About a year ago or so, however, I realized that my Plantronics Explorer 500 headset was way, way overdue for replacement. I looked around for something that (a) reasonable quality audio (I love music, but I’m not an audiophile by any means), (b) could pair with two devices at a time (so I could pick up a phone call while listening to my computer’s audio), and (c) in a concession to my cautionary nature, could be listened to using only one earbud. And all this on a budget. Finally, I picked up a pair of Jabra Elite 75t buds on sale, and I’m very glad I did. Now I can surround myself with music at home and wander my local streets listening to podcasts using one bud. (Although my Plantronics is still sitting in a drawer, just in case…) — Barbara Krasnoff, reviews editor

Jabra Elite 75t (refurbished)

$179.9969% off
$55.24

Jabra’s Elite 75t earbuds offer bass-heavy sound, reliable performance, and can connect to two devices — like a phone and laptop — at the same time.


Google Home Max

The only problem with my favorite audio system is that you probably won’t be able to find a new one.

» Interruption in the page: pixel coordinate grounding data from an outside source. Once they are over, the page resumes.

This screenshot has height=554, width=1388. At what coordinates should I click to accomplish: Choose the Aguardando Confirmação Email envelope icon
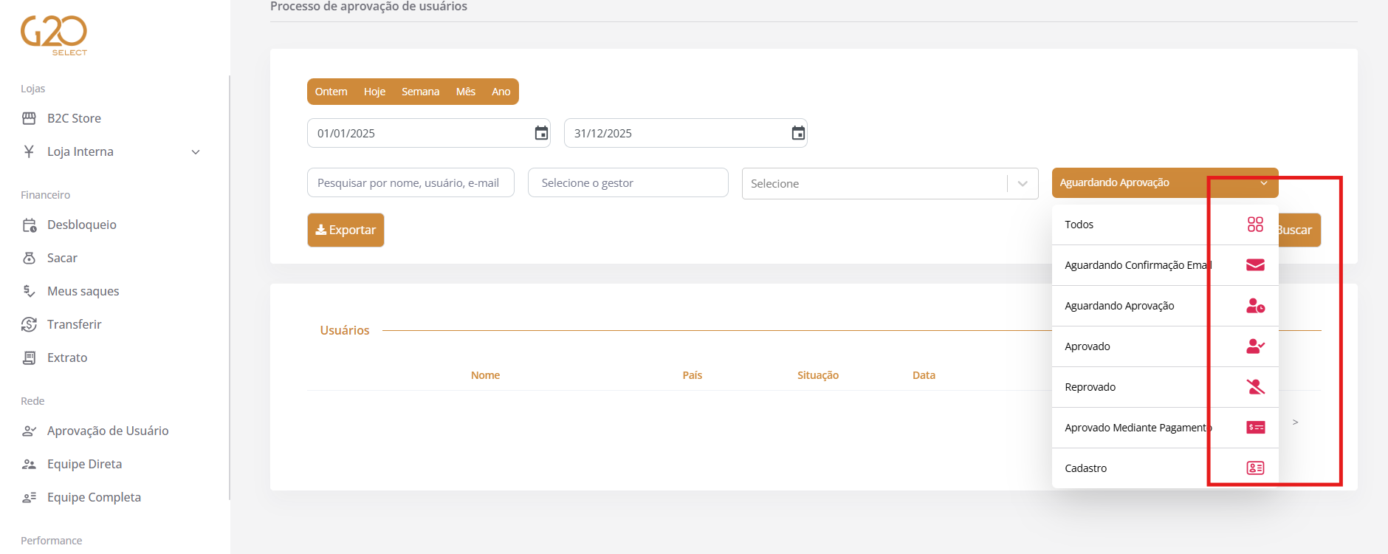pyautogui.click(x=1255, y=265)
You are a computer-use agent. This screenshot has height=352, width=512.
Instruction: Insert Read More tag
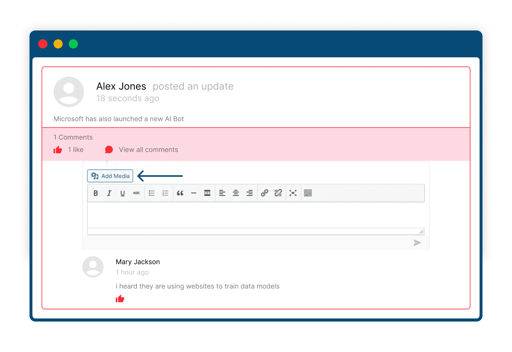(207, 193)
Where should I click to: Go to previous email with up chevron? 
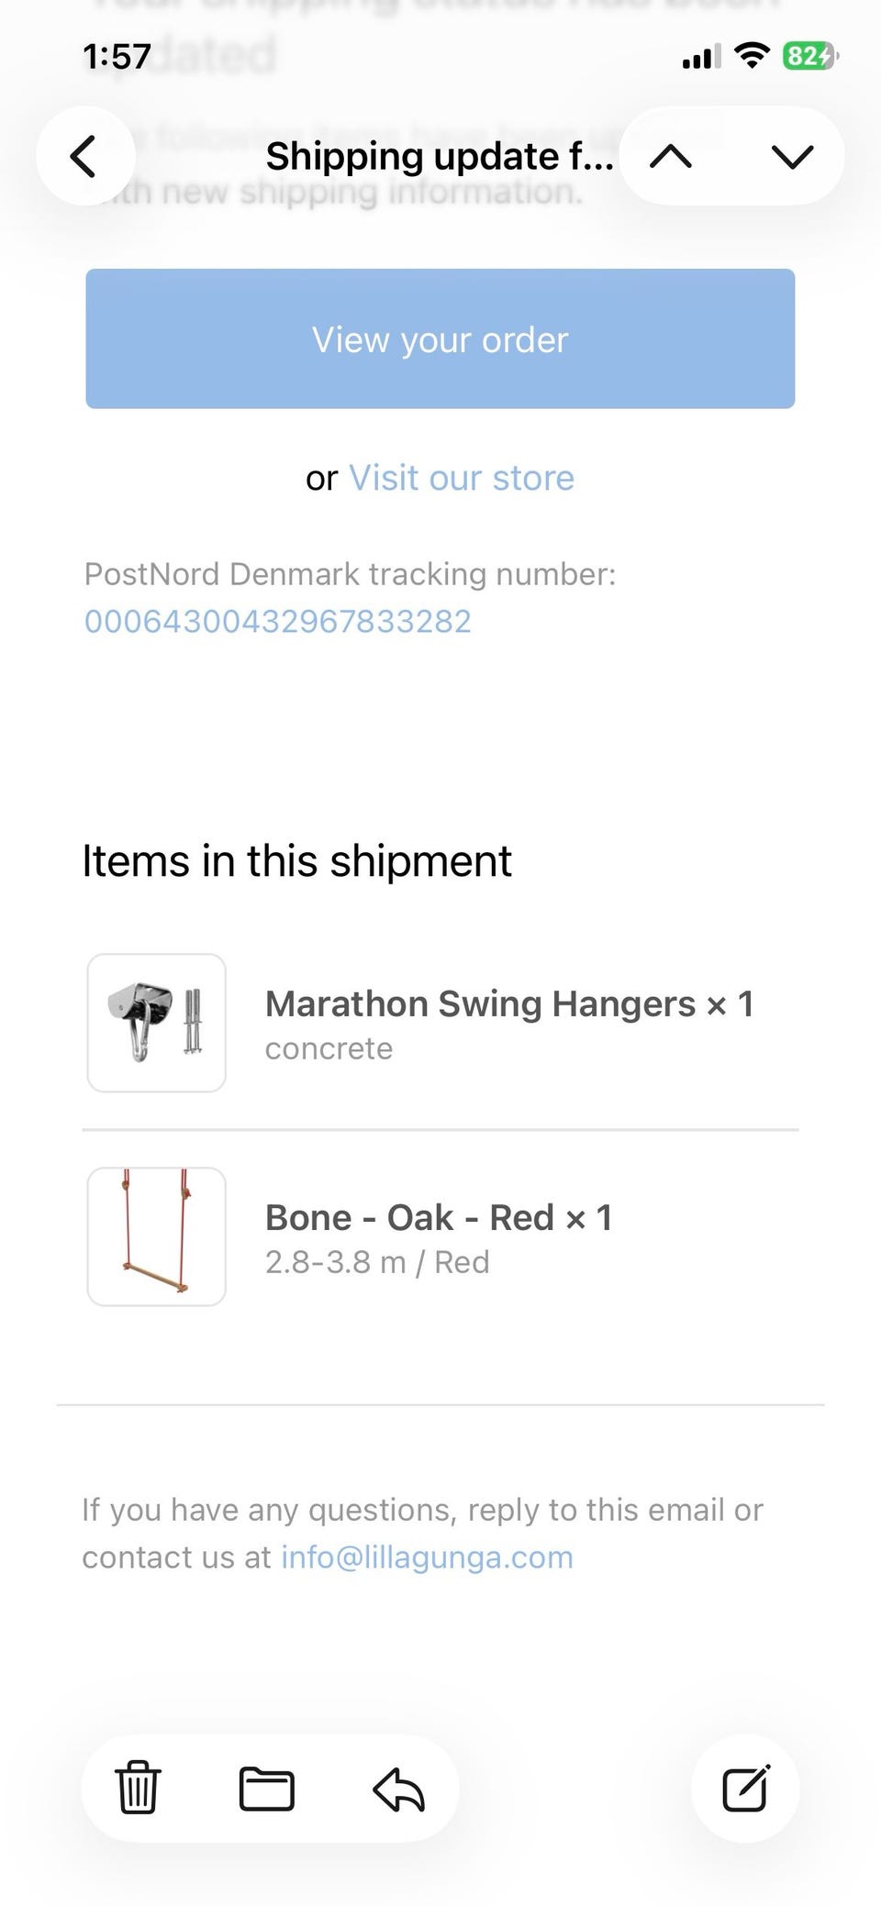pyautogui.click(x=671, y=157)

I missed out on a Google Home Max deal when the prices dipped to $150 each on Black Friday in 2020. However, a month later — after it had been officially discontinued —  the prices dropped below $200 again, and I got one right away, then added a second one not long after that.

I don’t use voice assistants, but being able to cast music from my phone or PC works exactly the way I want it to, and the Home Max gives me an option for decent sound in my home office where I don’t have a surround sound setup. 

When Google launched its smart speaker for $400 in 2017, it was fair to question whether its sound quality matched other devices with similar prices. But for what I paid, they are not just good enough, they’re great. If you can find one or two in decent shape and you use Google Cast-compatible audio services, I’d recommend picking them up. — Richard Lawler, senior news editor

$95

Google’s smart speaker, released in 2017, is available from eBay and other retailers who offer pre-used tech, where you can find it starting at about $95.